TEXT -
....
Not only do I remember the days when magazines used to pay folks to write articles, I remember when newspapers where laid out on light tables and photos were edged with line tape. Having thoroughly dated myself, I want to say that I am not anti-technology. I recall my wondrous glee the first time I watched a page emerge fully formed from a printer instead of being hunted and pecked out of a typewriter. I’d be happy if I never uncapped another bottle of Wite-Out. But your formative experiences stay with you, which means I still put two spaces after a period. It’s too ingrained to change. I have to global replace when I’m done. Outside of a few links, I still think of the screen as funky-looking sheet of paper instead of exploiting the medium from what it can do. (For a better stated version of this argument, Craig Mod on Books in the Age of iPad.) So, I blog in order to understand 21st C media.

When I was writing monthly posts, I would come up with an idea, draft it, polish it, ask my writing buddies to read it, and send it off to be illustrated. Entire weeks would go by when I would not think of the blog. Life online wasn’t much different from life in the dead-tree world. That has changed with a daily blog. Now every event is a potential blog post. For example, a friend sent me a gift and I thought, Oh goody, I can get a blog post out of this. She’s a blogger also, so she understood.

I have become obsessed. If I am not fiddling with the day’s post or taking notes for future ones, I’m checking the site stats or wondering if I should add video. I have no idea where this is coming from. Until now I have been a firm proponent of Johnson’s adage that “No man but a blockhead ever wrote, except for money.” It remains to be see if this is enthusiasm for a new project or the start of a dangerous addiction.

To more experienced bloggers, how do you keep from disappearing into the vortex?

Categories: Barn Life, Blogging, Horse Behavior, Horses

3 replies »

  1. First and foremost, I blog for myself. My horse blog is really just a different form of my old training journal, which I keep to see where I’m going and where I’ve been. I decided to write my riding stuff in blog form because I thought maybe others would be inclined to offer suggestions or support. So far I haven’t gotten a whole lot of response, but that’s OK. Like I said, I’m doing this for me, not to please an audience.
....
DATA SEGMENT -

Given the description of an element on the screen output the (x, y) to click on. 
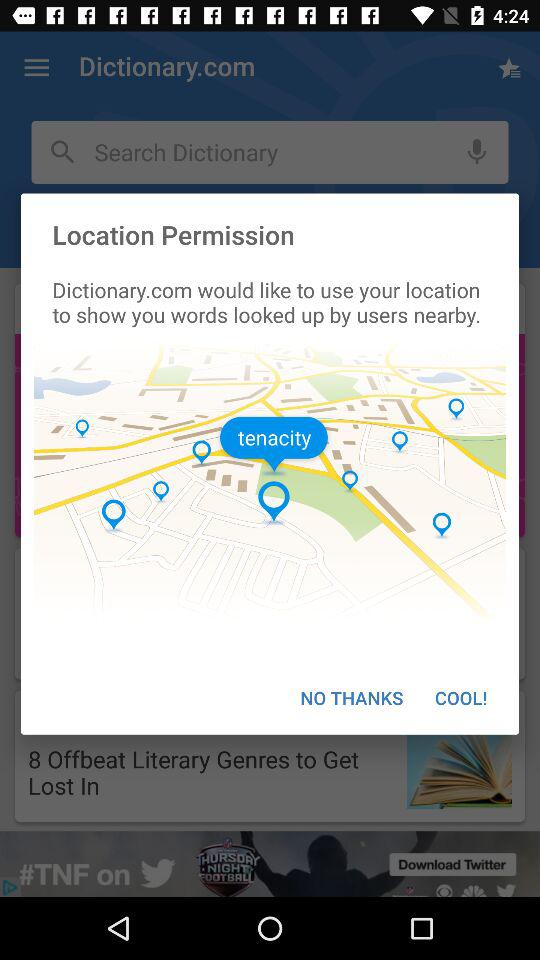
select item to the left of the cool! (351, 697)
....
THE TASKS -
**1)** Repeat word for word the part of the blog post that opens with the words containing "I have become" and closes with "into the vortex?".
**2)** Using the blog post, decide whether each statement agrees with it, answering yes or no and quoting the words that decide it. (a) The writer still puts two spaces after a period. (b) While writing monthly posts, the writer thought about the blog every day. (c) The friend who sent the writer a gift is also a blogger.
**3)** Answer these questions from the blog post.
(a) What product would the writer be happy never to uncap again?
(b) Whose adage has the writer been a firm proponent of until now?
(c) According to the first reply, what is that person's horse blog a different form of?

EXERCISE SOLUTIONS -
**1)**
I have become obsessed. If I am not fiddling with the day’s post or taking notes for future ones, I’m checking the site stats or wondering if I should add video. I have no idea where this is coming from. Until now I have been a firm proponent of Johnson’s adage that “No man but a blockhead ever wrote, except for money.” It remains to be see if this is enthusiasm for a new project or the start of a dangerous addiction.

To more experienced bloggers, how do you keep from disappearing into the vortex?

**2)**
(a) Yes: "I still put two spaces after a period."
(b) No: "Entire weeks would go by when I would not think of the blog."
(c) Yes: "She’s a blogger also"

**3)**
(a) Wite-Out
(b) Johnson's
(c) The person's old training journal